» Task prompt
Write the line that contains "You are a computer-use agent. The image size is (1037, 799)." and each one after it, word for word, ending with the final line of the data.

» Extracted entries
▼

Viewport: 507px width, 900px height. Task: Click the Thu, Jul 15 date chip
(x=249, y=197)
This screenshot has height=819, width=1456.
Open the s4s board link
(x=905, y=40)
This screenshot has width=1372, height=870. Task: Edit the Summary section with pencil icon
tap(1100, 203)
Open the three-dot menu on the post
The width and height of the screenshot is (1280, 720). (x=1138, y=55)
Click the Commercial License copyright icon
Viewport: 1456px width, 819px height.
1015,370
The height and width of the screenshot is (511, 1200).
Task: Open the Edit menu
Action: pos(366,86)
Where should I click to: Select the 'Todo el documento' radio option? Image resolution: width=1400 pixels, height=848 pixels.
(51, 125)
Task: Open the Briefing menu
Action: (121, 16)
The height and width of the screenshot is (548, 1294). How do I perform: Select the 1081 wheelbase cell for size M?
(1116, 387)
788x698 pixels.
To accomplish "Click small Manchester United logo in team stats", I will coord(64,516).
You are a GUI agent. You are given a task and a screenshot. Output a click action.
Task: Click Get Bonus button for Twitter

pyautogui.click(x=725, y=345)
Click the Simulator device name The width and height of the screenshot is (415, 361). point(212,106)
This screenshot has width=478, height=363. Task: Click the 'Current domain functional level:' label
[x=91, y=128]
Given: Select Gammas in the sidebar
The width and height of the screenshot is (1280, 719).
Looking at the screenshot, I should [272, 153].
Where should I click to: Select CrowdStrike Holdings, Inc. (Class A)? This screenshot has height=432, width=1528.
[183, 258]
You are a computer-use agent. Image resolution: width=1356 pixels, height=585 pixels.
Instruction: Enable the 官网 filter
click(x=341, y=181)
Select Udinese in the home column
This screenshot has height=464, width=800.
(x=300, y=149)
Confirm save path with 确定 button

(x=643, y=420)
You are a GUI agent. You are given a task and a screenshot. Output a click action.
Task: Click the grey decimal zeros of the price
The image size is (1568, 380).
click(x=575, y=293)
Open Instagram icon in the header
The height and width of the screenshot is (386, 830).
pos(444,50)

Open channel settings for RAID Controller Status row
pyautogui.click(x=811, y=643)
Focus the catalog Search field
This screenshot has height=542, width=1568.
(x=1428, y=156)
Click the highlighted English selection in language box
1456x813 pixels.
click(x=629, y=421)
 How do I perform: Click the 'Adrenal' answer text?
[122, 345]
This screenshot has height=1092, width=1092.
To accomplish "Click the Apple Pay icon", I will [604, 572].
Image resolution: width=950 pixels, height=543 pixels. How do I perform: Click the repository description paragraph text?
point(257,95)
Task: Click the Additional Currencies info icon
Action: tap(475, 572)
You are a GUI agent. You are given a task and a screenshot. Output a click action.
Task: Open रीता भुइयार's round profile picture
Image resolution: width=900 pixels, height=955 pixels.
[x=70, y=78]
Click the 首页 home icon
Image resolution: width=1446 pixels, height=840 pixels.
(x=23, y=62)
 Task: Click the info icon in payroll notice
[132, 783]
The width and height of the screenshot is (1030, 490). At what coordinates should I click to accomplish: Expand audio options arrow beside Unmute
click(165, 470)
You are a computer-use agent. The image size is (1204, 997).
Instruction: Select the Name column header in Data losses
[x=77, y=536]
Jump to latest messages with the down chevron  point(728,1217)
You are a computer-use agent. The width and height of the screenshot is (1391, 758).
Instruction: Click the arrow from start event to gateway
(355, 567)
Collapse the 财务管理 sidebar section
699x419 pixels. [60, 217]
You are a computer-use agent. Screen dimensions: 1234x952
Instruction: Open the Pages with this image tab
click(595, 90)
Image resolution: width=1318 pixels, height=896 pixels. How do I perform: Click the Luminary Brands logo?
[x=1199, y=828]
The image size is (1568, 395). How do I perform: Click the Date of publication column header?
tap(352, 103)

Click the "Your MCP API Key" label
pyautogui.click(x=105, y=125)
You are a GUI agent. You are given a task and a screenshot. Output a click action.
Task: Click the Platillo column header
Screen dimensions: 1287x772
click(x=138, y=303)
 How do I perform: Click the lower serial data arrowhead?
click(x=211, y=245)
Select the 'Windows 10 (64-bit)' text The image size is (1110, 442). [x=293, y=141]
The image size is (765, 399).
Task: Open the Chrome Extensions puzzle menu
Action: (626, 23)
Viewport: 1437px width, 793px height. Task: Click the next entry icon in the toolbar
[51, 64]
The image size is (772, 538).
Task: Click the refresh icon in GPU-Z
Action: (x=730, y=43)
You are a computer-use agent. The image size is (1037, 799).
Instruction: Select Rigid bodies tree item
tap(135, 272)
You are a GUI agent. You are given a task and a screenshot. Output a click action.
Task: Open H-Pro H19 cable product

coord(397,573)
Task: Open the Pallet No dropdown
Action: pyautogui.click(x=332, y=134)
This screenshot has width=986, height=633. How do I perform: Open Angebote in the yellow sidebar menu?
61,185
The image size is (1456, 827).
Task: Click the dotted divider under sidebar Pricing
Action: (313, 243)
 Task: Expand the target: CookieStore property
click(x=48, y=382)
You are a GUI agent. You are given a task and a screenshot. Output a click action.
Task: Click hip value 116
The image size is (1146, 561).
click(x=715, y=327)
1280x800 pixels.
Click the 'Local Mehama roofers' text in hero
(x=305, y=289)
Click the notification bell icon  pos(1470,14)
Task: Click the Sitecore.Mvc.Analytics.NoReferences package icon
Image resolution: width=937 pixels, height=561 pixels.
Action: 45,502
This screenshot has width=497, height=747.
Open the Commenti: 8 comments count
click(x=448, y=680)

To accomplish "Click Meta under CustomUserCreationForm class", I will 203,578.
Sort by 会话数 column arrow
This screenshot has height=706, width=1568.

▲

» Output of the exercise
You are a computer-use agent. The image size is (1037, 799).
Instruction: Select Rigid bodies tree item
tap(135, 272)
You are a GUI agent. You are given a task and a screenshot. Output a click action.
Task: Open H-Pro H19 cable product

coord(397,573)
Task: Open the Pallet No dropdown
Action: pyautogui.click(x=332, y=134)
This screenshot has width=986, height=633. How do I perform: Open Angebote in the yellow sidebar menu?
61,185
The image size is (1456, 827).
Task: Click the dotted divider under sidebar Pricing
Action: (313, 243)
 Task: Expand the target: CookieStore property
click(x=48, y=382)
You are a GUI agent. You are given a task and a screenshot. Output a click action.
Task: Click hip value 116
The image size is (1146, 561).
click(x=715, y=327)
1280x800 pixels.
Click the 'Local Mehama roofers' text in hero
(x=305, y=289)
Click the notification bell icon  pos(1470,14)
Task: Click the Sitecore.Mvc.Analytics.NoReferences package icon
Image resolution: width=937 pixels, height=561 pixels.
Action: 45,502
This screenshot has width=497, height=747.
Open the Commenti: 8 comments count
click(x=448, y=680)

To accomplish "Click Meta under CustomUserCreationForm class", I will 203,578.
Sort by 会话数 column arrow
This screenshot has height=706, width=1568.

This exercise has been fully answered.